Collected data
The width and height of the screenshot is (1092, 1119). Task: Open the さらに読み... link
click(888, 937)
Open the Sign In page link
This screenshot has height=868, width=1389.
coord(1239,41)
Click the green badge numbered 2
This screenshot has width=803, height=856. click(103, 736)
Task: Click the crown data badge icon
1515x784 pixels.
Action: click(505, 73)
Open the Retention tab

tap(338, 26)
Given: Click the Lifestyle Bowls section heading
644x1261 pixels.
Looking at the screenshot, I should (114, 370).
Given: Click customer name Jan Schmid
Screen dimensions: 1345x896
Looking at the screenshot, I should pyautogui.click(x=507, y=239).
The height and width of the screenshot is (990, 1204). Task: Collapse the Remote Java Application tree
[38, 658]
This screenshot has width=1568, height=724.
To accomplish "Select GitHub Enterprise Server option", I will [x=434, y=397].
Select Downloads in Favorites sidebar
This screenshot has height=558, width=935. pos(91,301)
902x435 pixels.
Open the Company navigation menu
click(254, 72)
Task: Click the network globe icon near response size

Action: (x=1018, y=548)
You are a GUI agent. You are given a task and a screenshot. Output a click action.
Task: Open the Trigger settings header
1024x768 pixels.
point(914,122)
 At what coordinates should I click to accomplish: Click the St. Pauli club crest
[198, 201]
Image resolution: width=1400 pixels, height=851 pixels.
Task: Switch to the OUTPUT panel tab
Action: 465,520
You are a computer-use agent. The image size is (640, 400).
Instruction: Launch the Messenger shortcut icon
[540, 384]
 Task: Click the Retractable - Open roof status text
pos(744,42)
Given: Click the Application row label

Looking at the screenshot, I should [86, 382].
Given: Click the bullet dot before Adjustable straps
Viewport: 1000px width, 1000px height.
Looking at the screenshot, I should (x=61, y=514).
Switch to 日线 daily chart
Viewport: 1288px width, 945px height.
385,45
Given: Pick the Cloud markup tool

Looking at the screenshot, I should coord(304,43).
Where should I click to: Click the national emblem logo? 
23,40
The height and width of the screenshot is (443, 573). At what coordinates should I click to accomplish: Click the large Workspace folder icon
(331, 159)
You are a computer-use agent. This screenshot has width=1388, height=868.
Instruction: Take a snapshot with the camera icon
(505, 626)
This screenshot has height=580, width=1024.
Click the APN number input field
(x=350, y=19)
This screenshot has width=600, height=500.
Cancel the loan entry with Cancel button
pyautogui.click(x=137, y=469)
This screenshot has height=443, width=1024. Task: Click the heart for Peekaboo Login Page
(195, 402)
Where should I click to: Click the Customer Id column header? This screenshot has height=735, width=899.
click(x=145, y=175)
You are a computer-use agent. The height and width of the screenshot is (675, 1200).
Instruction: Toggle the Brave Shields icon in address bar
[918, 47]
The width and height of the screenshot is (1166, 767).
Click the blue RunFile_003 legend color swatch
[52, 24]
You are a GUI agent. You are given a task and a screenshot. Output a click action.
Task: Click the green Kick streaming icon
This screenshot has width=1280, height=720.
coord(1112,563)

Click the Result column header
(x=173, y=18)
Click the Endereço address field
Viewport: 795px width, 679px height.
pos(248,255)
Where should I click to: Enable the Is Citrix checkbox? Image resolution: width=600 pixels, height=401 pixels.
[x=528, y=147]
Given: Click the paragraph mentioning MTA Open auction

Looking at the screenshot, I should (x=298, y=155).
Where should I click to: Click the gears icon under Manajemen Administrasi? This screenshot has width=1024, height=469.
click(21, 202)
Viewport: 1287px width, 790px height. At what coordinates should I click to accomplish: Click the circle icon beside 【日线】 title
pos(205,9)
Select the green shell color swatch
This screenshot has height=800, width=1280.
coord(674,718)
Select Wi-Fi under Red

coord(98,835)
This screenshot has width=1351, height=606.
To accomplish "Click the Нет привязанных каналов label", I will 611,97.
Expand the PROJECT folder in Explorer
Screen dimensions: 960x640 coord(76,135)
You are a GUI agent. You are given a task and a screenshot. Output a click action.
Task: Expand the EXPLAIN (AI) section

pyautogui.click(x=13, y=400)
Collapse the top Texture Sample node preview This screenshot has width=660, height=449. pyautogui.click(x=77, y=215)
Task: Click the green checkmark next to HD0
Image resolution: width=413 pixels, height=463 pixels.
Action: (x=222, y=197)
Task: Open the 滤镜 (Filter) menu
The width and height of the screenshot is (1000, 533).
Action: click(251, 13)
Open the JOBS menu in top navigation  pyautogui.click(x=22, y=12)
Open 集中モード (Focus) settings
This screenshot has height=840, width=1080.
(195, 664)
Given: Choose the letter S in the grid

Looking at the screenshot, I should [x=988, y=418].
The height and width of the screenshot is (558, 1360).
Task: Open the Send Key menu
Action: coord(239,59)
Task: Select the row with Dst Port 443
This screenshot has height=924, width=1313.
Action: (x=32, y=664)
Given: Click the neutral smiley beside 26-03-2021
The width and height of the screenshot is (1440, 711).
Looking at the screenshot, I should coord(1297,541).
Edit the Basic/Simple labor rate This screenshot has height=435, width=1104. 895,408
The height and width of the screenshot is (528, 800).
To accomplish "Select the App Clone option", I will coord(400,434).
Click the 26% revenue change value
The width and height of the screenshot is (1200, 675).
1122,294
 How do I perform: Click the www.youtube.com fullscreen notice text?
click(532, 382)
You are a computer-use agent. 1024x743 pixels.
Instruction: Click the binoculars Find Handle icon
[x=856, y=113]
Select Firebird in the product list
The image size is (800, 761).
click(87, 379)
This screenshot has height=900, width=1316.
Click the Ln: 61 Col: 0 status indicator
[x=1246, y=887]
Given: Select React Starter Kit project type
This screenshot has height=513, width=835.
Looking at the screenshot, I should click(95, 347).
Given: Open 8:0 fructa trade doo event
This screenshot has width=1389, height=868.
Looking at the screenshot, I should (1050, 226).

What is needed | Nothing should be altered. Set down all the data again.

Answer space |
The width and height of the screenshot is (1092, 1119). Task: Open the さらに読み... link
click(888, 937)
Open the Sign In page link
This screenshot has height=868, width=1389.
coord(1239,41)
Click the green badge numbered 2
This screenshot has width=803, height=856. click(103, 736)
Task: Click the crown data badge icon
1515x784 pixels.
Action: click(505, 73)
Open the Retention tab

tap(338, 26)
Given: Click the Lifestyle Bowls section heading
644x1261 pixels.
Looking at the screenshot, I should (114, 370).
Given: Click customer name Jan Schmid
Screen dimensions: 1345x896
Looking at the screenshot, I should pyautogui.click(x=507, y=239).
The height and width of the screenshot is (990, 1204). Task: Collapse the Remote Java Application tree
[38, 658]
This screenshot has width=1568, height=724.
To accomplish "Select GitHub Enterprise Server option", I will [x=434, y=397].
Select Downloads in Favorites sidebar
This screenshot has height=558, width=935. pos(91,301)
902x435 pixels.
Open the Company navigation menu
click(254, 72)
Task: Click the network globe icon near response size

Action: (x=1018, y=548)
You are a GUI agent. You are given a task and a screenshot. Output a click action.
Task: Open the Trigger settings header
1024x768 pixels.
point(914,122)
 At what coordinates should I click to accomplish: Click the St. Pauli club crest
[198, 201]
Image resolution: width=1400 pixels, height=851 pixels.
Task: Switch to the OUTPUT panel tab
Action: 465,520
You are a computer-use agent. The image size is (640, 400).
Instruction: Launch the Messenger shortcut icon
[540, 384]
 Task: Click the Retractable - Open roof status text
pos(744,42)
Given: Click the Application row label

Looking at the screenshot, I should [86, 382].
Given: Click the bullet dot before Adjustable straps
Viewport: 1000px width, 1000px height.
Looking at the screenshot, I should (x=61, y=514).
Switch to 日线 daily chart
Viewport: 1288px width, 945px height.
385,45
Given: Pick the Cloud markup tool

Looking at the screenshot, I should coord(304,43).
Where should I click to: Click the national emblem logo? 
23,40
The height and width of the screenshot is (443, 573). At what coordinates should I click to accomplish: Click the large Workspace folder icon
(331, 159)
You are a computer-use agent. This screenshot has width=1388, height=868.
Instruction: Take a snapshot with the camera icon
(505, 626)
This screenshot has height=580, width=1024.
Click the APN number input field
(x=350, y=19)
This screenshot has width=600, height=500.
Cancel the loan entry with Cancel button
pyautogui.click(x=137, y=469)
This screenshot has height=443, width=1024. Task: Click the heart for Peekaboo Login Page
(195, 402)
Where should I click to: Click the Customer Id column header? This screenshot has height=735, width=899.
click(x=145, y=175)
You are a computer-use agent. The height and width of the screenshot is (675, 1200).
Instruction: Toggle the Brave Shields icon in address bar
[918, 47]
The width and height of the screenshot is (1166, 767).
Click the blue RunFile_003 legend color swatch
[52, 24]
You are a GUI agent. You are given a task and a screenshot. Output a click action.
Task: Click the green Kick streaming icon
This screenshot has width=1280, height=720.
coord(1112,563)

Click the Result column header
(x=173, y=18)
Click the Endereço address field
Viewport: 795px width, 679px height.
pos(248,255)
Where should I click to: Enable the Is Citrix checkbox? Image resolution: width=600 pixels, height=401 pixels.
[x=528, y=147]
Given: Click the paragraph mentioning MTA Open auction

Looking at the screenshot, I should (x=298, y=155).
Where should I click to: Click the gears icon under Manajemen Administrasi? This screenshot has width=1024, height=469.
click(21, 202)
Viewport: 1287px width, 790px height. At what coordinates should I click to accomplish: Click the circle icon beside 【日线】 title
pos(205,9)
Select the green shell color swatch
This screenshot has height=800, width=1280.
coord(674,718)
Select Wi-Fi under Red

coord(98,835)
This screenshot has width=1351, height=606.
To accomplish "Click the Нет привязанных каналов label", I will 611,97.
Expand the PROJECT folder in Explorer
Screen dimensions: 960x640 coord(76,135)
You are a GUI agent. You are given a task and a screenshot. Output a click action.
Task: Expand the EXPLAIN (AI) section

pyautogui.click(x=13, y=400)
Collapse the top Texture Sample node preview This screenshot has width=660, height=449. pyautogui.click(x=77, y=215)
Task: Click the green checkmark next to HD0
Image resolution: width=413 pixels, height=463 pixels.
Action: (x=222, y=197)
Task: Open the 滤镜 (Filter) menu
The width and height of the screenshot is (1000, 533).
Action: click(251, 13)
Open the JOBS menu in top navigation  pyautogui.click(x=22, y=12)
Open 集中モード (Focus) settings
This screenshot has height=840, width=1080.
(195, 664)
Given: Choose the letter S in the grid

Looking at the screenshot, I should [x=988, y=418].
The height and width of the screenshot is (558, 1360).
Task: Open the Send Key menu
Action: coord(239,59)
Task: Select the row with Dst Port 443
This screenshot has height=924, width=1313.
Action: (x=32, y=664)
Given: Click the neutral smiley beside 26-03-2021
The width and height of the screenshot is (1440, 711).
Looking at the screenshot, I should coord(1297,541).
Edit the Basic/Simple labor rate This screenshot has height=435, width=1104. 895,408
The height and width of the screenshot is (528, 800).
To accomplish "Select the App Clone option", I will coord(400,434).
Click the 26% revenue change value
The width and height of the screenshot is (1200, 675).
1122,294
 How do I perform: Click the www.youtube.com fullscreen notice text?
click(532, 382)
You are a computer-use agent. 1024x743 pixels.
Instruction: Click the binoculars Find Handle icon
[x=856, y=113]
Select Firebird in the product list
The image size is (800, 761).
click(87, 379)
This screenshot has height=900, width=1316.
Click the Ln: 61 Col: 0 status indicator
[x=1246, y=887]
Given: Select React Starter Kit project type
This screenshot has height=513, width=835.
Looking at the screenshot, I should click(95, 347).
Given: Open 8:0 fructa trade doo event
This screenshot has width=1389, height=868.
Looking at the screenshot, I should (1050, 226).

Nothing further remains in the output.